# How to complete this task
Each line of the data must be set down again without a single difference.
....
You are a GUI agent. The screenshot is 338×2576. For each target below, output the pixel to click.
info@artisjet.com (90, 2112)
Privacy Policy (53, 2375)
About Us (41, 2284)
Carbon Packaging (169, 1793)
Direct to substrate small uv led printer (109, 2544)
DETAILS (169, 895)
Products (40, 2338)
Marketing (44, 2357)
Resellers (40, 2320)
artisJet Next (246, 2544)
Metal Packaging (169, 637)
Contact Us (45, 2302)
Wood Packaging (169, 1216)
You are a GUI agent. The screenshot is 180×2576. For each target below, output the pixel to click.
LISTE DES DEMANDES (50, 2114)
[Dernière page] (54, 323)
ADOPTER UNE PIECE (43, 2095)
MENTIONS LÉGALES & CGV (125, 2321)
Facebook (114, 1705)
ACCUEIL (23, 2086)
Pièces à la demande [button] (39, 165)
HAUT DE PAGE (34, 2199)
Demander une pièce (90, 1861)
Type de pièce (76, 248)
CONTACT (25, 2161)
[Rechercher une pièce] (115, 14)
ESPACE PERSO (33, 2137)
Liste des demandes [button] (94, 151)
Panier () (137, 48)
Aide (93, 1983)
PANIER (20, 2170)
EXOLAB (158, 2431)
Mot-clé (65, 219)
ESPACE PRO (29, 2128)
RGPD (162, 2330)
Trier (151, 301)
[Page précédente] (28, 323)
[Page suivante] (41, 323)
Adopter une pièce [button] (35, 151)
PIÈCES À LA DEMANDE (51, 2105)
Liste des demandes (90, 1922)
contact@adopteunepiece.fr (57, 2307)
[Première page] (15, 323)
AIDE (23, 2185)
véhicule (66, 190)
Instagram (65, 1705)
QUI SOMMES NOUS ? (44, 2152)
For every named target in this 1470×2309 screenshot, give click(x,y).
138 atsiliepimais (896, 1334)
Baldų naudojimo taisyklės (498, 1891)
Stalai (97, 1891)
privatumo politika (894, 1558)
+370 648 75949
....
# Task response
You are a GUI agent. The screenshot is 338×2576. For each target below, output the pixel to click.
info@artisjet.com (90, 2112)
Privacy Policy (53, 2375)
About Us (41, 2284)
Carbon Packaging (169, 1793)
Direct to substrate small uv led printer (109, 2544)
DETAILS (169, 895)
Products (40, 2338)
Marketing (44, 2357)
Resellers (40, 2320)
artisJet Next (246, 2544)
Metal Packaging (169, 637)
Contact Us (45, 2302)
Wood Packaging (169, 1216)
You are a GUI agent. The screenshot is 180×2576. For each target below, output the pixel to click.
LISTE DES DEMANDES (50, 2114)
[Dernière page] (54, 323)
ADOPTER UNE PIECE (43, 2095)
MENTIONS LÉGALES & CGV (125, 2321)
Facebook (114, 1705)
ACCUEIL (23, 2086)
Pièces à la demande [button] (39, 165)
HAUT DE PAGE (34, 2199)
Demander une pièce (90, 1861)
Type de pièce (76, 248)
CONTACT (25, 2161)
[Rechercher une pièce] (115, 14)
ESPACE PERSO (33, 2137)
Liste des demandes [button] (94, 151)
Panier () (137, 48)
Aide (93, 1983)
PANIER (20, 2170)
EXOLAB (158, 2431)
Mot-clé (65, 219)
ESPACE PRO (29, 2128)
RGPD (162, 2330)
Trier (151, 301)
[Page précédente] (28, 323)
[Page suivante] (41, 323)
Adopter une pièce [button] (35, 151)
PIÈCES À LA DEMANDE (51, 2105)
Liste des demandes (90, 1922)
contact@adopteunepiece.fr (57, 2307)
[Première page] (15, 323)
AIDE (23, 2185)
véhicule (66, 190)
Instagram (65, 1705)
QUI SOMMES NOUS ? (44, 2152)
For every named target in this 1470×2309 screenshot, give click(x,y).
138 atsiliepimais (896, 1334)
Baldų naudojimo taisyklės (498, 1891)
Stalai (97, 1891)
privatumo politika (894, 1558)
+370 648 75949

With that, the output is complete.